[[ EXCERPTED DATA, beginning ]]

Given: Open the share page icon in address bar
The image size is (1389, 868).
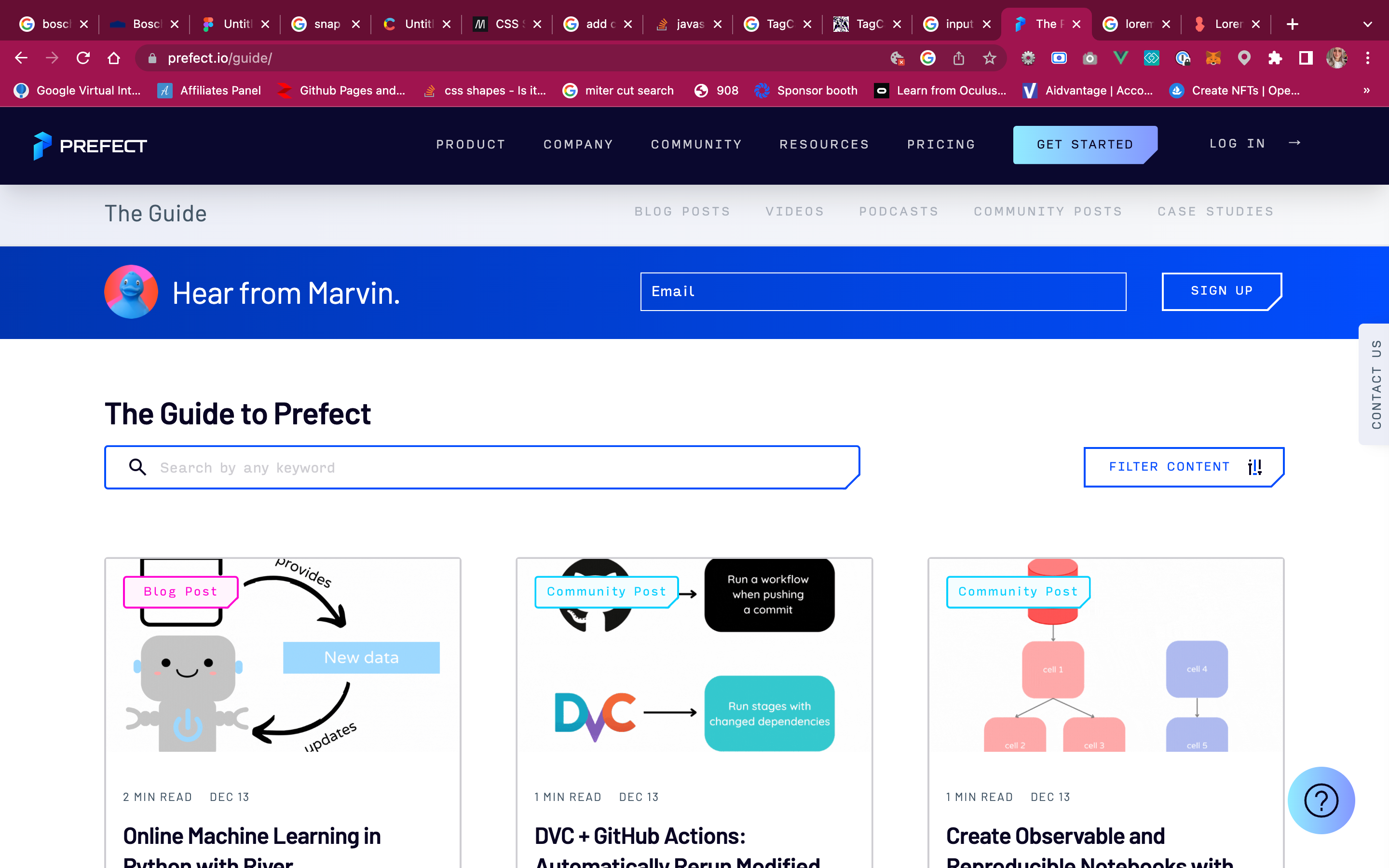Looking at the screenshot, I should 958,58.
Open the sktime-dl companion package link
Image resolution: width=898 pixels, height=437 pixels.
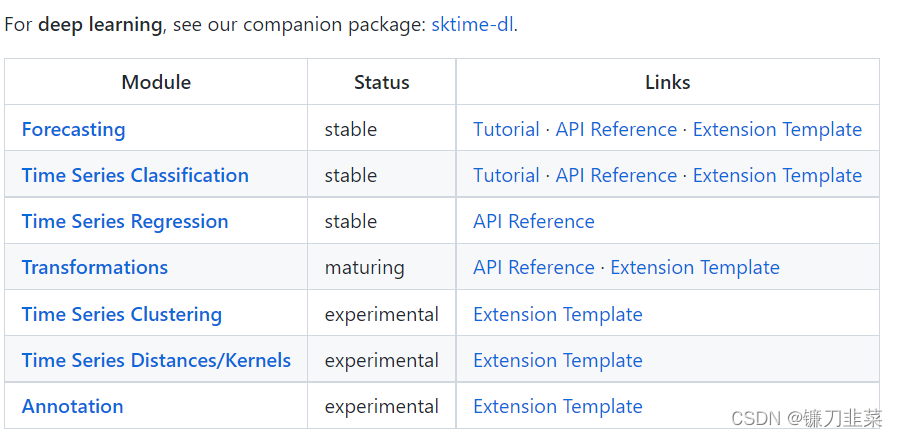click(x=472, y=24)
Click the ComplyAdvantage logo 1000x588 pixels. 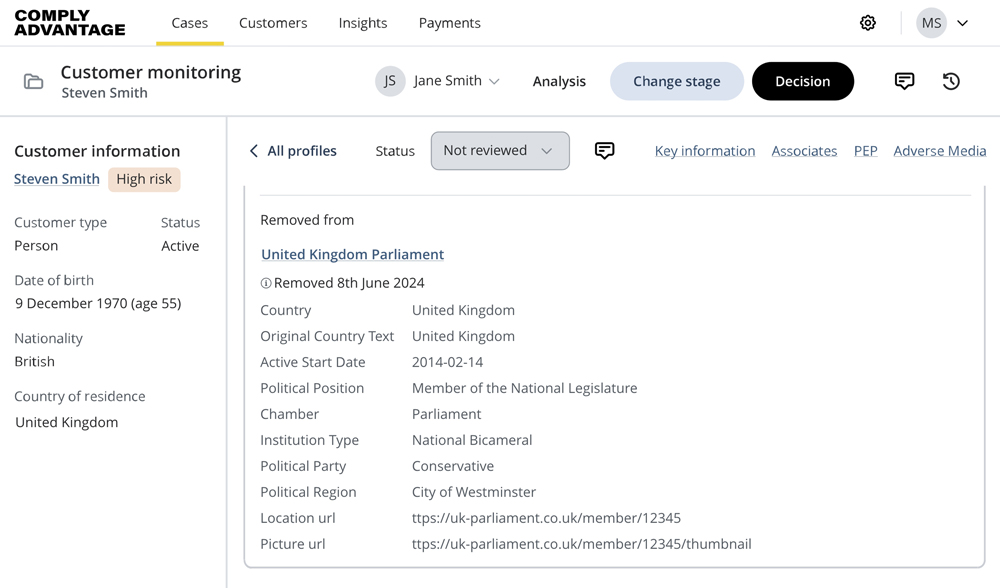68,22
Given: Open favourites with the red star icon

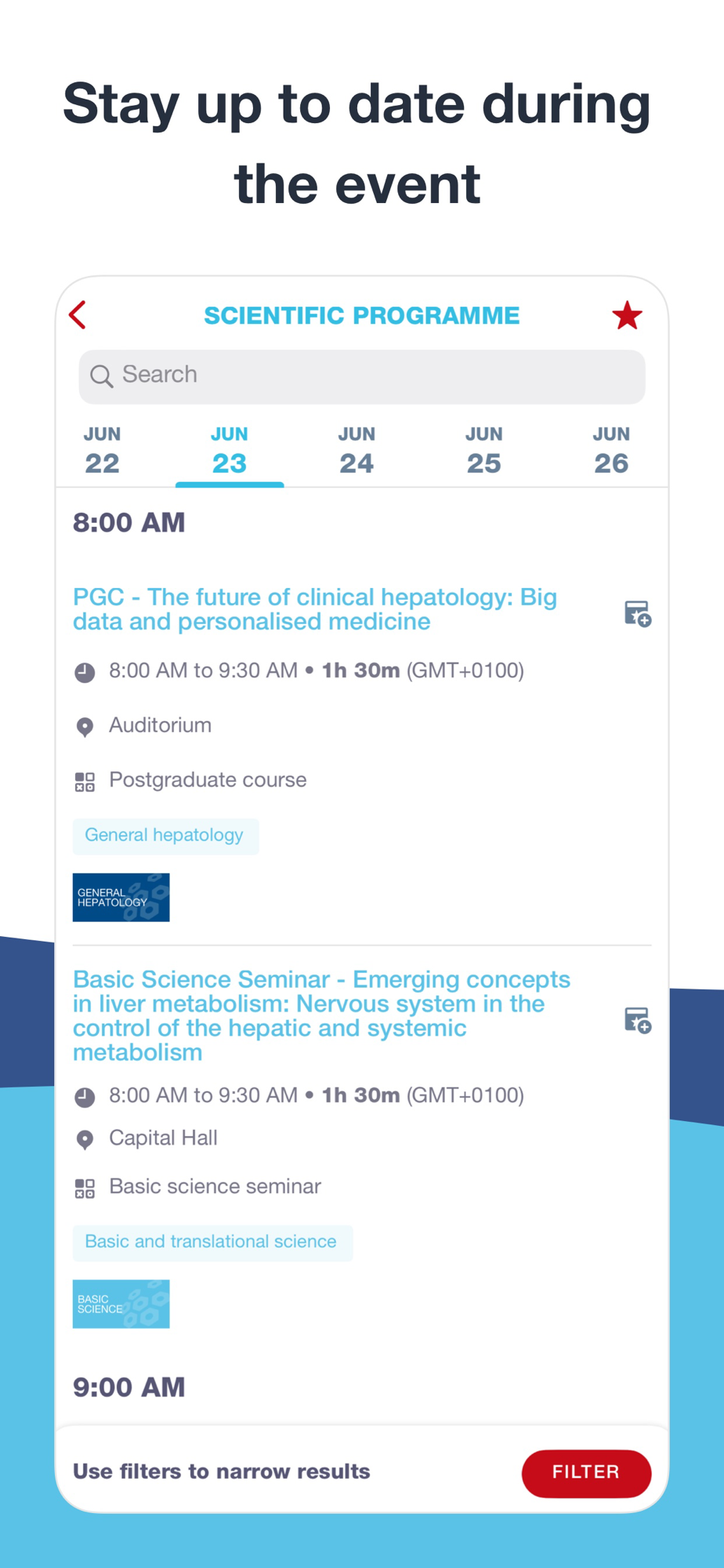Looking at the screenshot, I should [x=627, y=315].
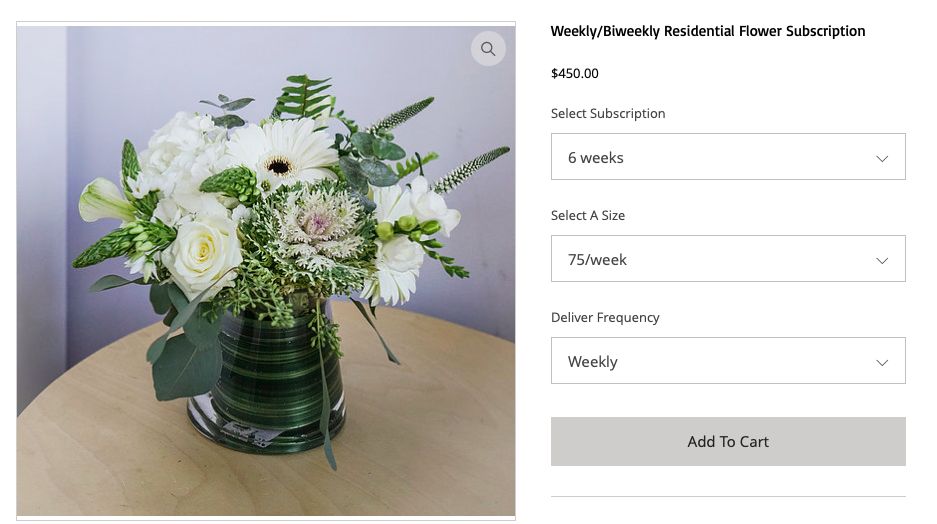
Task: Click the chevron arrow beside Weekly
Action: click(x=882, y=363)
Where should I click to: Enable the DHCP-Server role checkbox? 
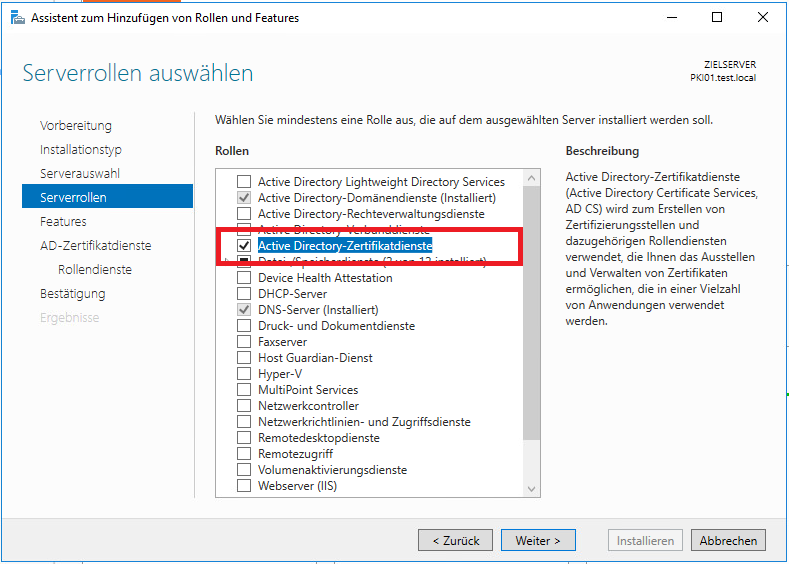[244, 294]
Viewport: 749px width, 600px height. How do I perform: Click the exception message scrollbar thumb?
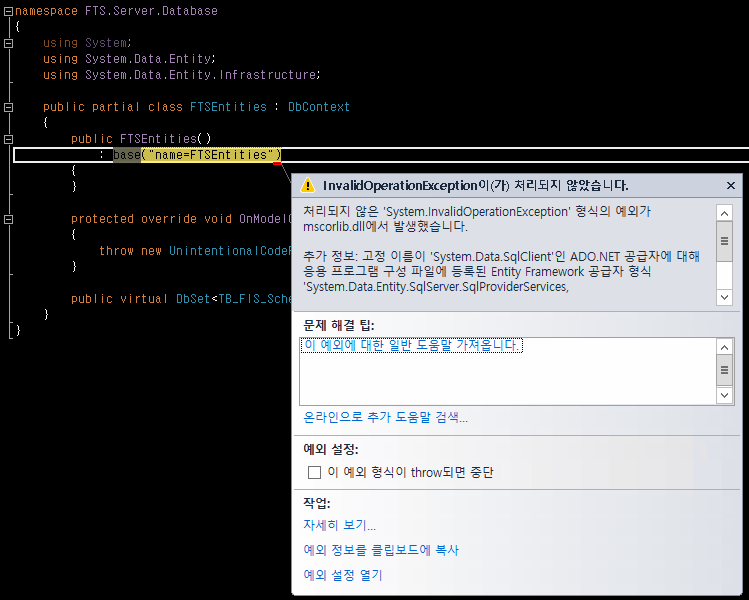(725, 240)
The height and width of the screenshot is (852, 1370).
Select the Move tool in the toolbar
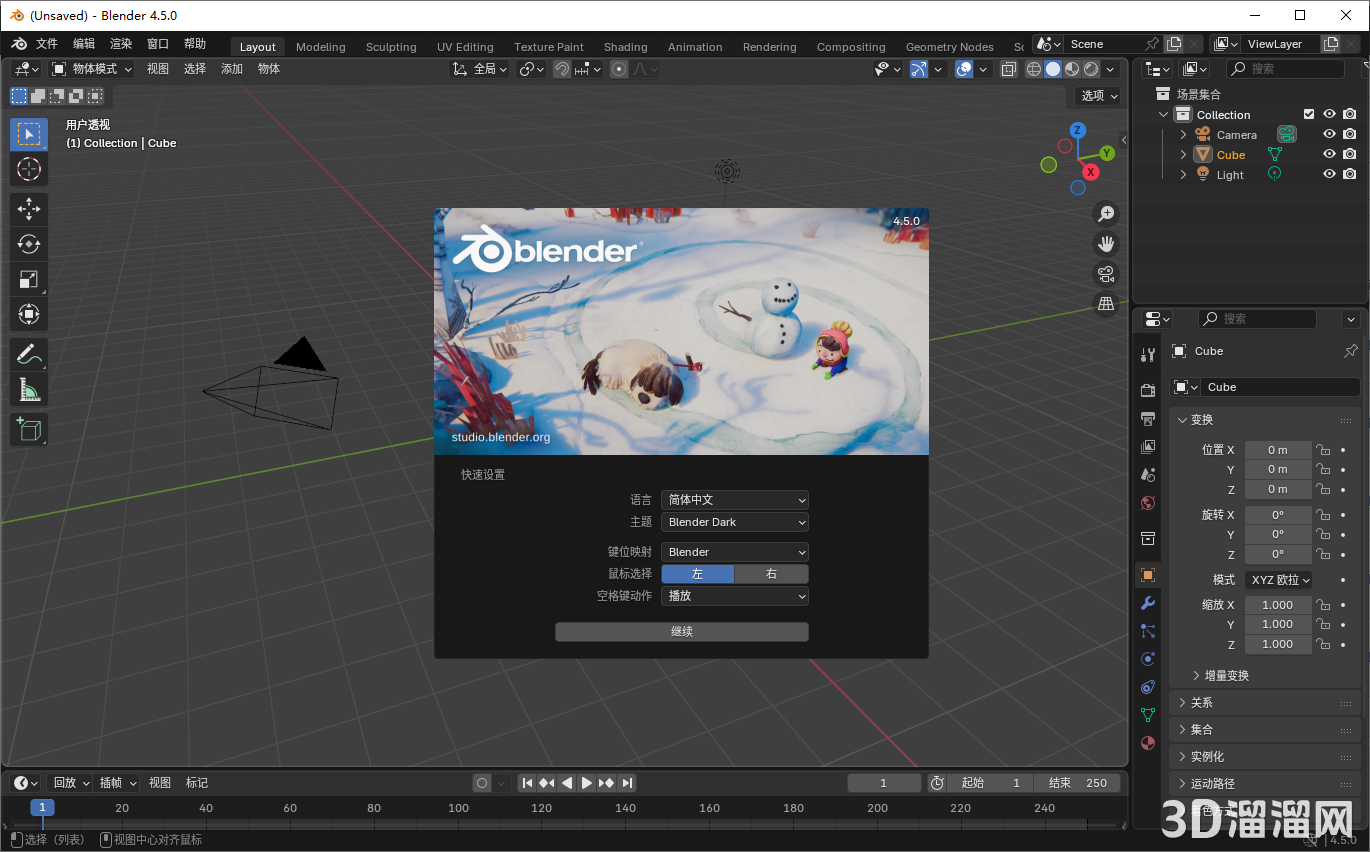pyautogui.click(x=28, y=208)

[[ EXCERPTED DATA, end ]]

◆ WORK TO COMPLETE
Quote, please, only the lines running from the one with "The height and" down to the final line of the data above, keeping both ends and skipping the pictures.

◆ RESPONSE TO THIS EXERCISE
The height and width of the screenshot is (852, 1370).
Select the Move tool in the toolbar
pyautogui.click(x=28, y=208)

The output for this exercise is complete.